Yes, according to New York Times columnist Nicholas Kristof, who writes, “… while we broadly lament inequality, we treat it as some natural disaster imposed upon us. That’s absurd. The roots of inequality are complex and, to some extent, reflect global forces, but they also reflect our policy choices.” Kristof cites a recent report that 2014 Wall Street bonuses were about twice “the total annual earnings of all Americans working full time at the federal minimum wage” (see 3/23/2015 Communities Count blog).
For suggestions of ways to counter inequality, he turns to a new book, Inequality: What Can Be Done, by British economist Anthony Atkinson. Among Atkinson’s 15 steps to reduce inequality:
■ Government should be more concerned with monopolies and competition policy.
■ Trade unions should be bolstered to represent workers’ interests.
■ Government should provide public-sector jobs at minimum wage to those who want them, in areas such as meals-on-wheels, elderly care, child care and so on.
■ In addition to a minimum wage, there should be a framework to restrain pay at the highest levels. Atkinson cites companies that have voluntarily decreed that executive pay should be capped at 65 or 75 times the average pay in the firm.
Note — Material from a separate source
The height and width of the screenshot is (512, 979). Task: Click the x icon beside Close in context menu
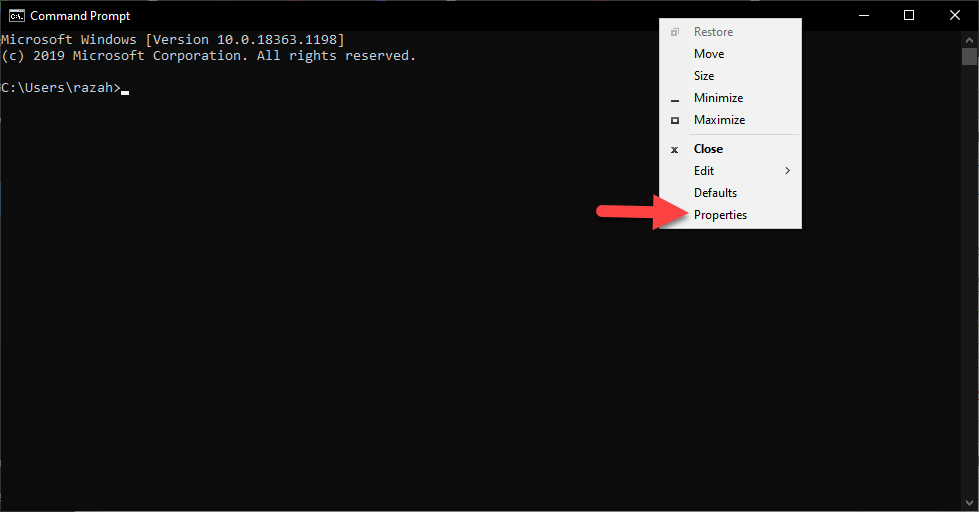674,149
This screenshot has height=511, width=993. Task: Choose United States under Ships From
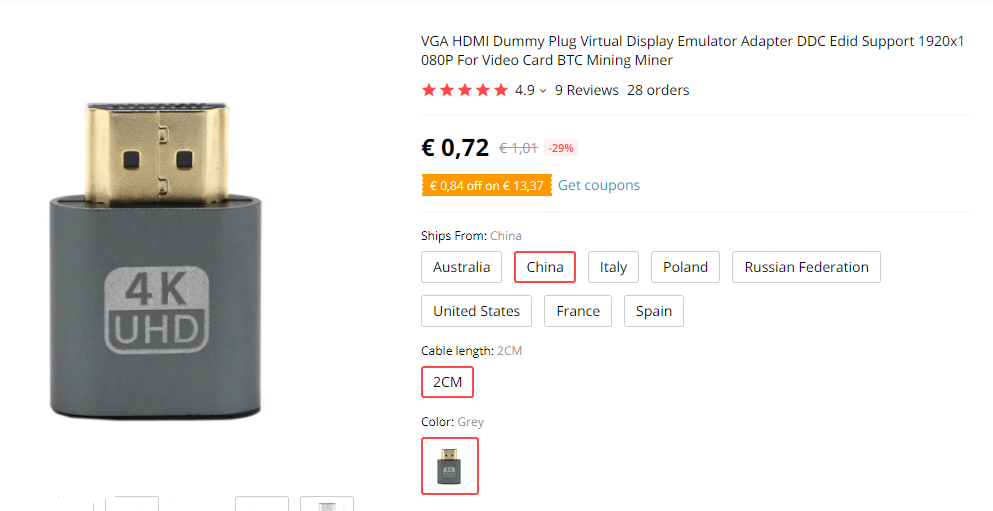[x=476, y=311]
■ Personal income taxes should be made more progressive, with a maximum rate of 65 percent.
■ Every child should get a “child benefit” payment, to help keep kids out of poverty.
Finally, Kristof poses the following question about how Congress responds to inequality (more than one choice could be correct):
Congressional leadership is showing resolve to slash —
A) subsidies for private jets;
B) the carried interest tax loophole for billionaires;
C) food stamps;
D) the estate tax on couples with estates worth more than $10.9 million.
The answers: C and D — policies that “would hurt low-income children while offering a helping hand to billionaires.” Kristof asserts that “the problem isn’t inequality; the problem is us. We’re paralyzed.”